- 17 octobre 2017
Emanuel Ax, Budapest Festival Orchestra, Ivan Fischer
Johann Sebastian Bach, Suite pour orchestre N° 3 - Wolfgang Amadeus Mozart, Concerto pour piano N° 20 - Piotr Ilitch Tchaïkovski, Symphonie N° 4
Philharmonie de Paris
Voilà le concert qui pourrait bien être la belle surprise de la saison.
Quand tu vas voir le Berliner ou le LSO, tu sais que tu vas en prendre plein les yeux - les oreilles, quoi. Quand tu viens écouter l'oeuvre qui te prend aux tripes depuis toujours, tu sais que l'émotion va te prendre, et qu'elle fera de toi ce qu'elle veut. Pas de problème, comme dirait Léo. Quand, en revanche, tu ne connais pas l'orchestre qui va jouer, tu ne sais pas qu'il va t'éblouir et te transporter. Quand tu ne connais pas l'oeuvre qui va être interprétée, tu ne sais pas que sa beauté va t'exploser à la tronche. L'inattendu, c'est une part d'enchantement qui vient sublimer l'instant. Régal à la Philharmonie de Paris hier soir, avec la venue du Budapest Festival Orchestra, pour une Symphonie N° 4 de Tchaïkovski mémorable. Mémorable !
C'est Emanuel Ax qui m'a mené jusqu'à ce concert. Lui, il m'avait emballé dans un Concerto 2 de Ludwig hyper classique mais impeccable, donné il y a deux saisons. J'étais curieux de voir ce qu'il allait faire de l'un des plus beaux concertos de Mozart. Et vous savez quoi ? Il en a fait précisément ce que je m'attendais qu'il en fasse. Une version très propre, dont le charme reposa davantage sur une précision incroyable que sur un toucher particulièrement gracieux - la proximité dans le temps du récital de Maurizio Pollini joua en sa défaveur, c'est vrai. Beau moment, très attendu, qui ne fut donc pas celui de la belle surprise.
D'abord le Budapest Festival Orchestra. Une formation fondée en 1993 par celui qui la dirigeait hier soir, Ivan Fischer (avec Zoltan Kocsis), qui apporte une preuve éclatante qu'un orchestre n'a pas forcément besoin de se trimballer un glorieux passé pour disposer d'une vraie et belle pâte sonore. Des phrasés pleins de douceur et de moelleux pour Bach - joué "à l'ancienne", debout et par des instruments d'époque. Une belle énergie qui ne va pas le quitter pour Mozart, et qui va littéralement éclater avec Tchaïkovski.
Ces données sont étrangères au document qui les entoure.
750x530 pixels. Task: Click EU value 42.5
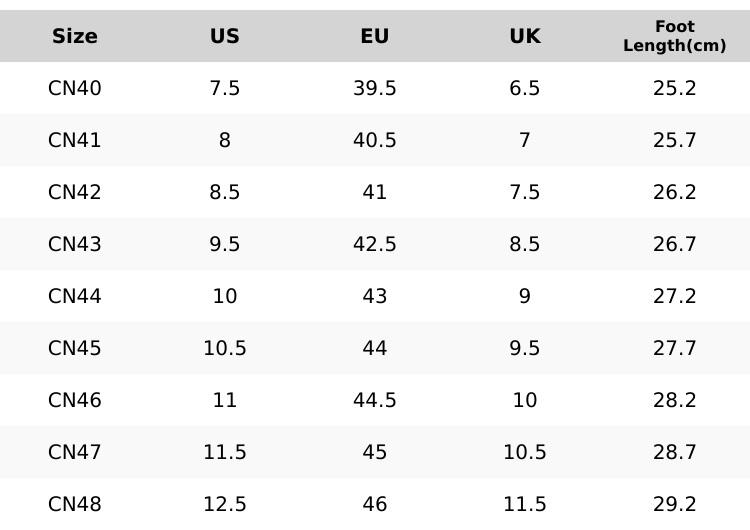375,245
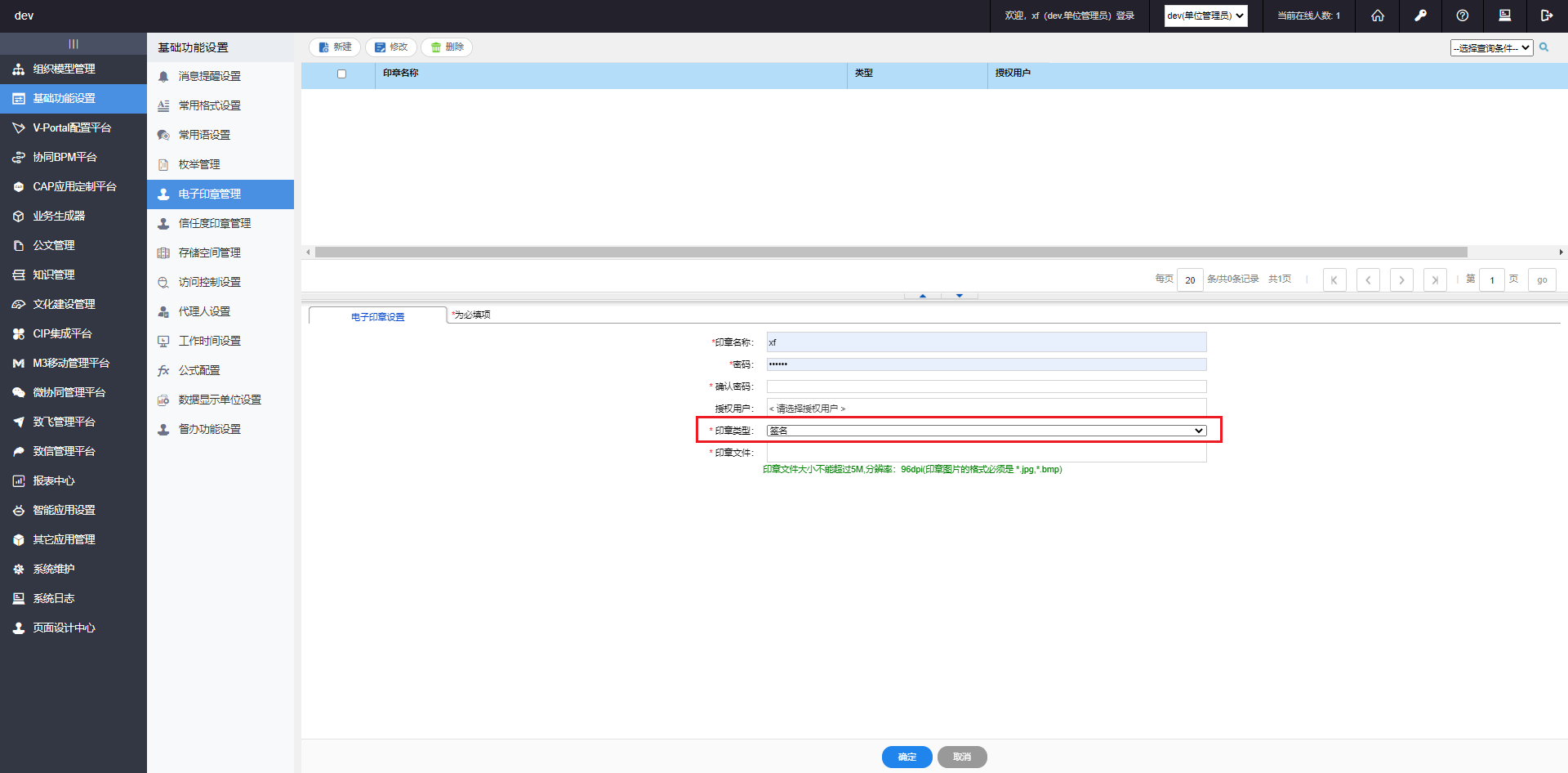The height and width of the screenshot is (773, 1568).
Task: Open the query condition dropdown
Action: point(1491,48)
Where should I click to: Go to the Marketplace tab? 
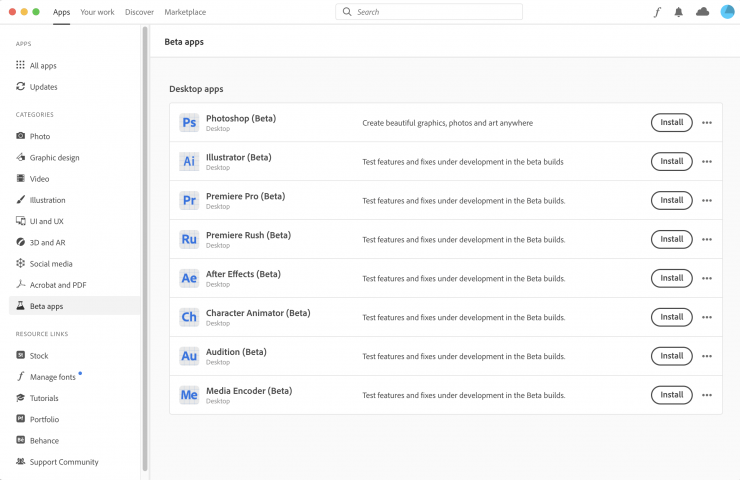coord(185,12)
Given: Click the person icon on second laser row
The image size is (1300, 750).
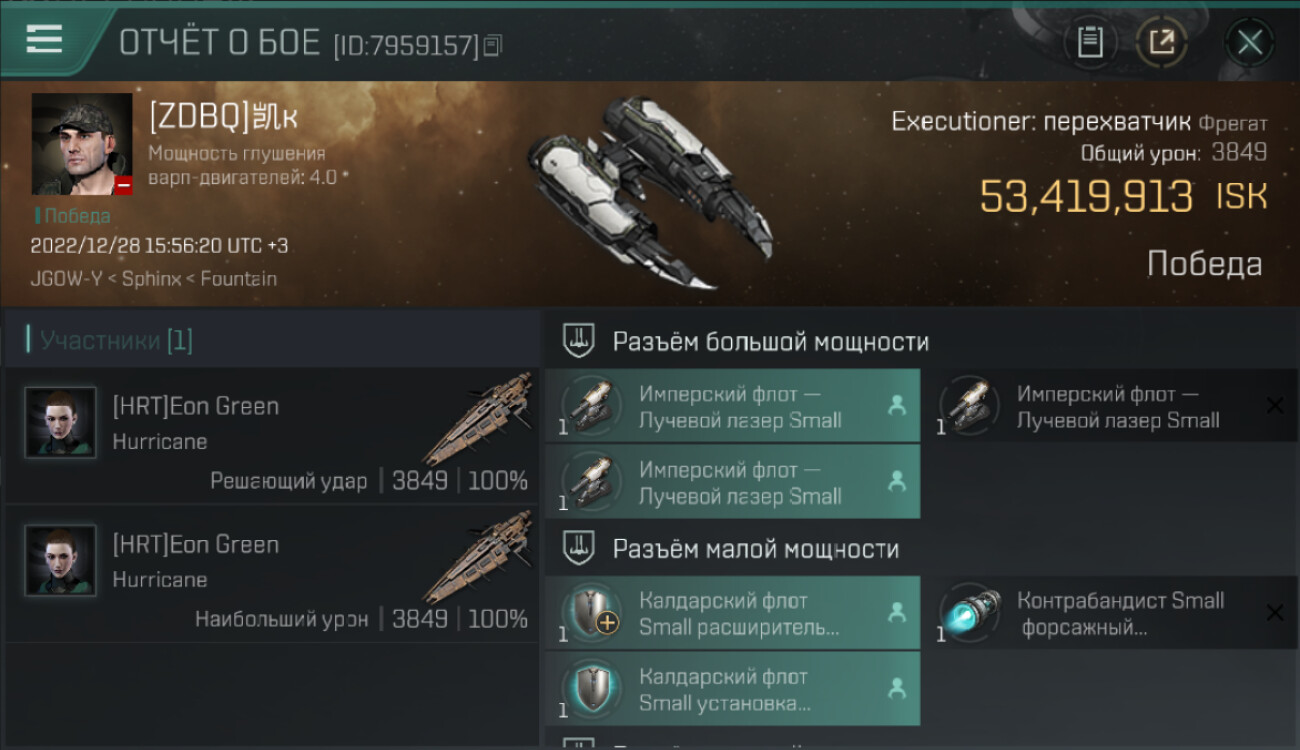Looking at the screenshot, I should click(897, 481).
Quelle merveille que cette symphonie 4 ! Un premier mouvement, comme un manifeste tapageur du "mésesepoir", débutant par une tempête de cuivres qui nous arrache à toute chose et qui va nous brinquebaler durant tout le mouvement - durant toute l'oeuvre de manière sous-jacente. A aucun moment la savante alliance toute en légèreté que tenteront la flûte, la clarinette et le hautbois n'arrivera à convaincre. Si c'est de la vie de Tchaïkovski qu'il est question dans cette oeuvre, ce sont bel et bien les trombes tourmentées de la fanfare qui, in fine, imposeront leur loi. Et immanquablement... Terrible ! Fabuleux !
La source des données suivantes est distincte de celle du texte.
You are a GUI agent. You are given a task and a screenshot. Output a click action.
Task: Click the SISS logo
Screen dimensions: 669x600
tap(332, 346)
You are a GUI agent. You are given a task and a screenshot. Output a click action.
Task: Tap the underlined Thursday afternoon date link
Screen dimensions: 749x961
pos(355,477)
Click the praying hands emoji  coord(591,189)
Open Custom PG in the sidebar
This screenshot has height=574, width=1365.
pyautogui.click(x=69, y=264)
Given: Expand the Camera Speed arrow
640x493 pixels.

Aux instants poignants qui viennent de clore le premier mouvement succède le long chant mélancolique du deuxième. Longues et courtes mélodies pleines de tristesse, dont on ne sait s'il s'agit d'un baume ou d'un cheminement presque serein vers le renoncement. Sentiment qui pourrait expliquer ce troisième mouvement où de nonchalants pizzicati semblent venir se moquer de tout ça - de tout ordre. "Soyons désinvoltes, n'ayons l'air de rien". Comme s'il était possible de se mêler à la fête à laquelle nous invite le Finale. Si l'on y est un instant tenté, une bourrasque de cuivres nous ramène à la gravité de notre sort de vivants - de mortels. Chef-d'oeuvre !
Une énorme claque musicale. Merci le Budapest Festival Orchestra. Merci Tchaïkovski.